En s’en prenant de la sorte aux plus gros syndicats, soit les TCA et le STTP, le gouvernement Harper nouvellement élu, lance un avertissement au mouvement syndical, c’est la fin de la libre négociation.

Une transformation qui vient de loin

Les transformations opérées successivement par le gouvernement Mulroney et Chrétien au cours des vingt dernières années concernant le service postal public ont eu pour objectif de commercialiser Postes Canada, c’est-à-dire de lui enlever ses caractéristiques de service public universel et de le rendre soumis à la compétitivité du marché.

• En 1989, le gouvernement conservateur a fixé pour Postes Canada des objectifs financiers comparables à ceux que l’on voit dans le privé.
• En 1990, un comité parlementaire dominé par les conservateurs a recommandé que Postes Canada soit privatisé une fois qu’il aurait atteint un rendement financier comparable à celui du secteur privé et que les relations industrielles se seraient améliorées.
• En 1994, le gouvernement Libéral adoptait une loi obligeant Postes Canada à payer de l’impôt sur le revenu, à la manière d’une entreprise privée.
• En 1995, la Société canadienne des postes a commencé à payer de l’impôt sur le revenu et, en 1996, elle a commencé à verser des dividendes à son actionnaire, en l’occurrence le gouvernement.
• En mai 1995, une coalition formée par des concurrents de Postes Canada, y compris des entreprises de messagerie, demandait le réexamen du mandat de la Société, dans le but de déterminer si l’on devait permettre au service postal de faire concurrence aux intérêts privés. En août 1995, le gouvernement libéral annonçait qu’il procéderait à un tel examen.
• En 1997, un rapport d’étude menée par Valeurs mobilières TD et Dresdner Kleinwort Benson recommandait de fixer des objectifs financiers qui permettaient de privatiser la Société canadienne des postes. En outre le rapport recommandait que la Société verse sans délai 200 millions de dollars au gouvernement. Versement qui a eu lieu en 1998-1999, en plus du dividende de 12 millions de dollars résultant des bénéfices enregistrés par la Société.

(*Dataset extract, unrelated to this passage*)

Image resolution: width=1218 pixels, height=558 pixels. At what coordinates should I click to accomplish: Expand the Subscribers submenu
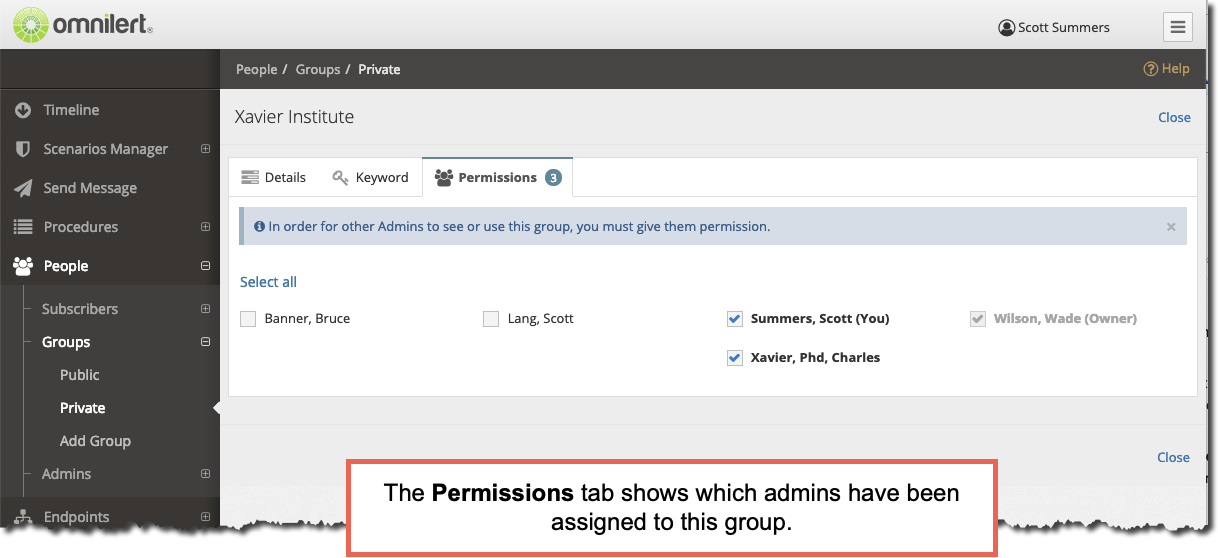tap(205, 309)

Selon le rapport, ces dividendes devaient particulièrement servir à ce que Postes Canada ait un ratio d’endettement comparable à celui d’une entreprise privée et considérait à l’époque que Postes Canada n’était pas suffisamment endettée. Ce qu’il faut comprendre bien sûr c’est qu’une Société endettée peut plus facilement justifier les reculs et concessions qu’elle veut imposer à ses travailleurs et travailleuses.

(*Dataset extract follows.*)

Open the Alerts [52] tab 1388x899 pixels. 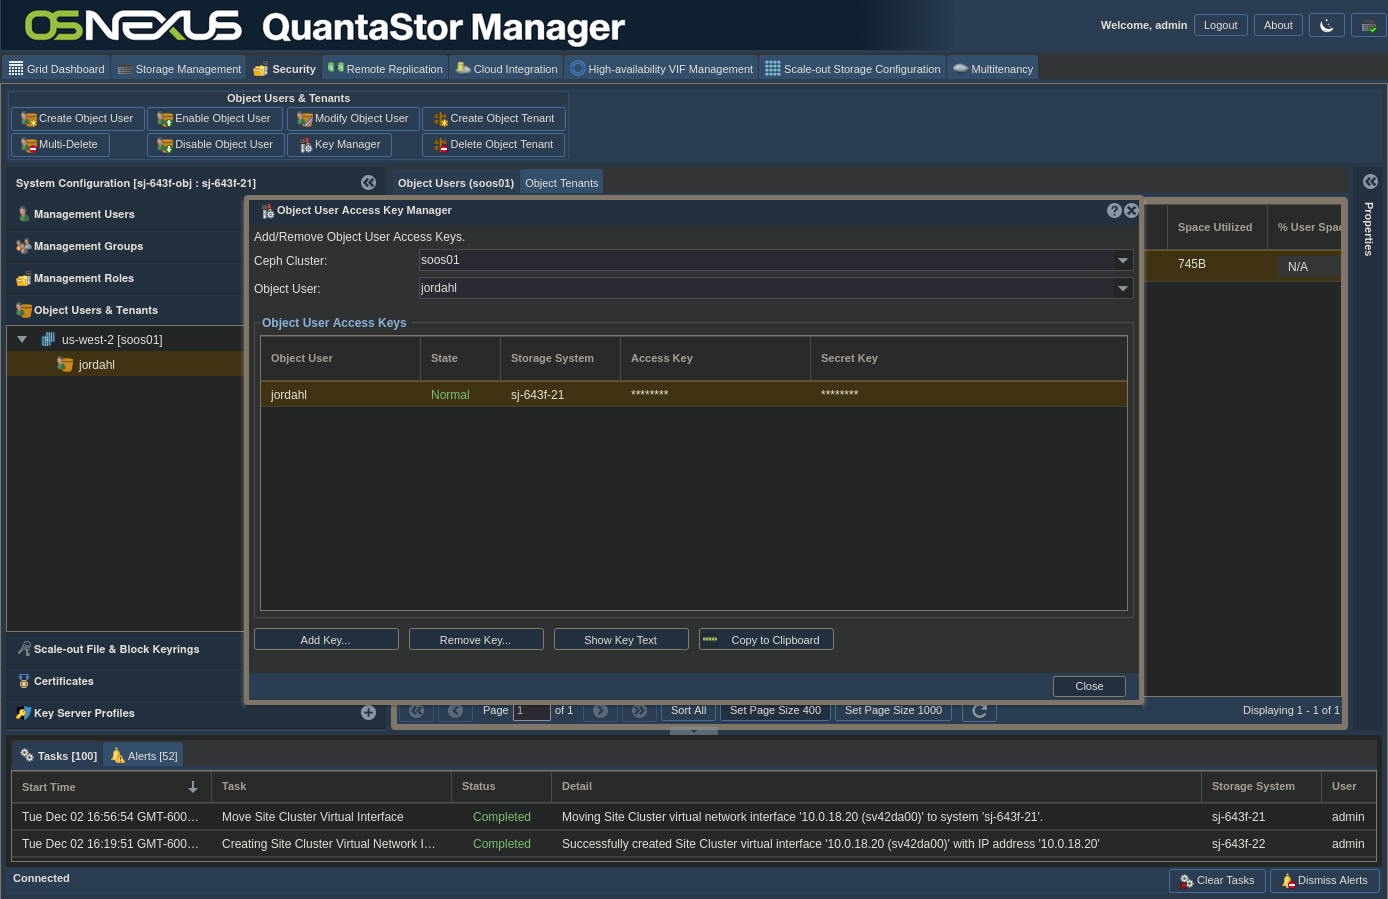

Un fonds de pension diminué

À cela il faut ajouter la création par le gouvernement Libéral du fonds de pension de Postes Canada. À la fin des années 1990 le ministre des finances Paul Martin mettait fin au fonds de auquel appartenait Postes Canada au sein de la fonction publique fédérale. Il a retiré le solde appartenant à Postes Canada qui représentait environ 18 milliards de dollars mais en a soutiré les surplus accumulés qu’il a versé dans les coffres du gouvernement pour un montant de 12 milliards, laissant à Postes Canada un maigre 6 milliards. Il avait agi de la même façon avec les surplus de l’assurance-emploi.

Aujourd’hui ce sont encore les travailleurs et travailleuses qui doivent en faire les frais.

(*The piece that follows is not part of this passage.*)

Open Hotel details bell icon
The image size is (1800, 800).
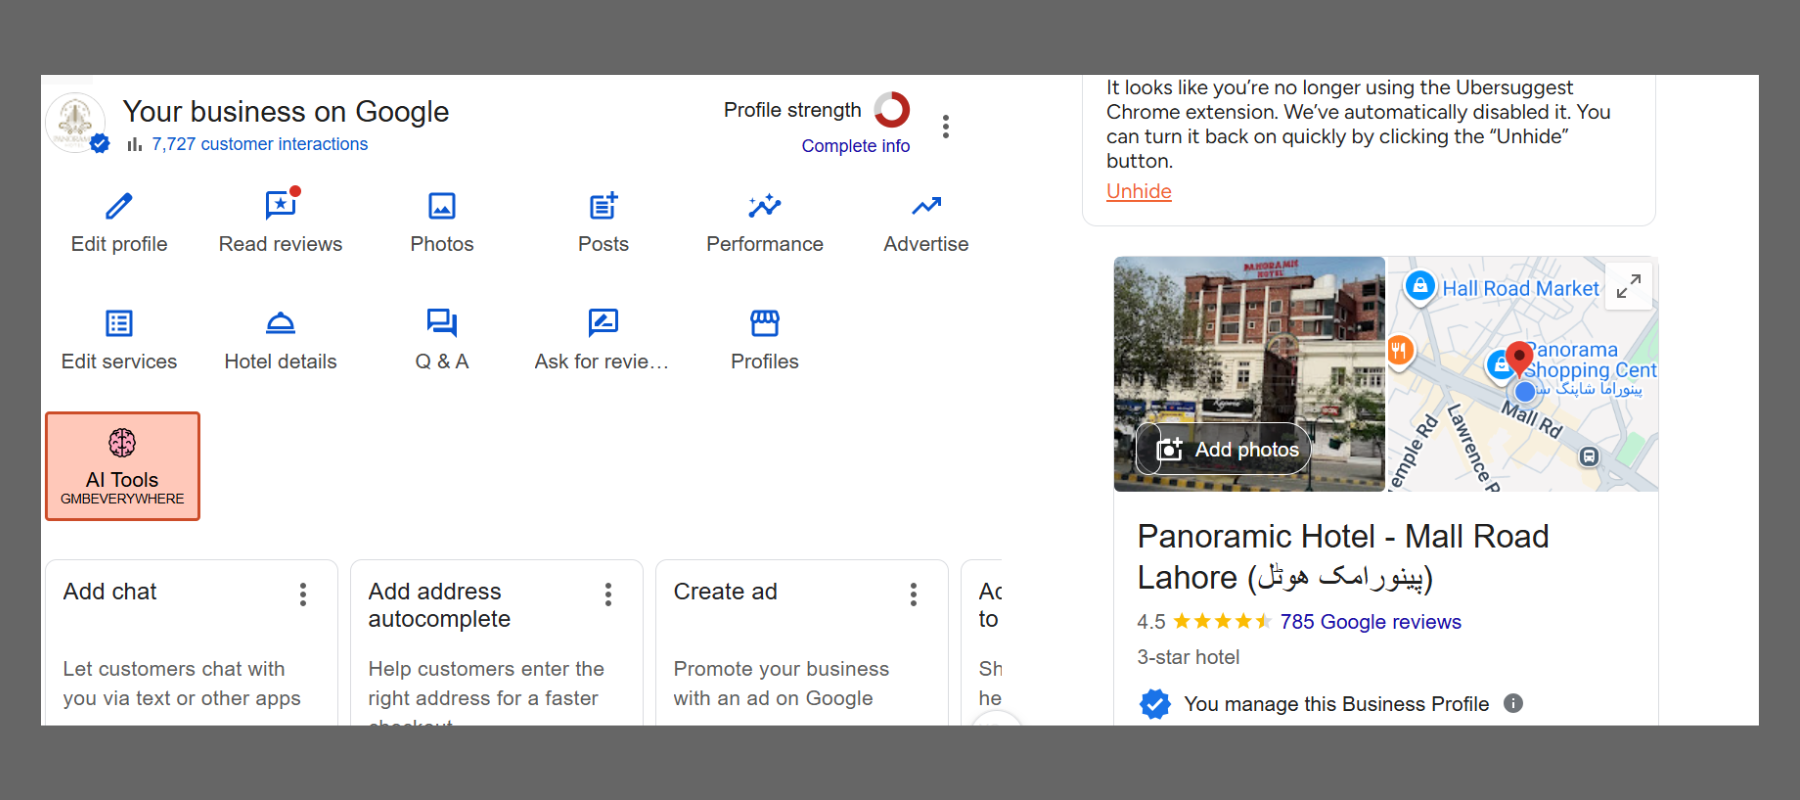[x=280, y=324]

Malgré tout, au cours des 15 dernières années, Postes Canada a réalisé des profits de 1,7 milliard $ et a versé au gouvernement fédéral 1,2 milliard $ en dividendes et en impôts.

André Frappier

Militant impliqué dans la solidarité avec le peuple Chilien contre le coup d’état de 1973, son parcours syndical au STTP et à la FTQ durant 35 ans a été marqué par la nécessaire solidarité internationale. Il est impliqué dans la gauche québécoise et canadienne et milite au sein de Québec solidaire depuis sa création. Co-auteur du Printemps des carrés rouges pubié en 2013, il fait partie du comité de rédaction de Presse-toi à gauche et signe une chronique dans la revue Canadian Dimension.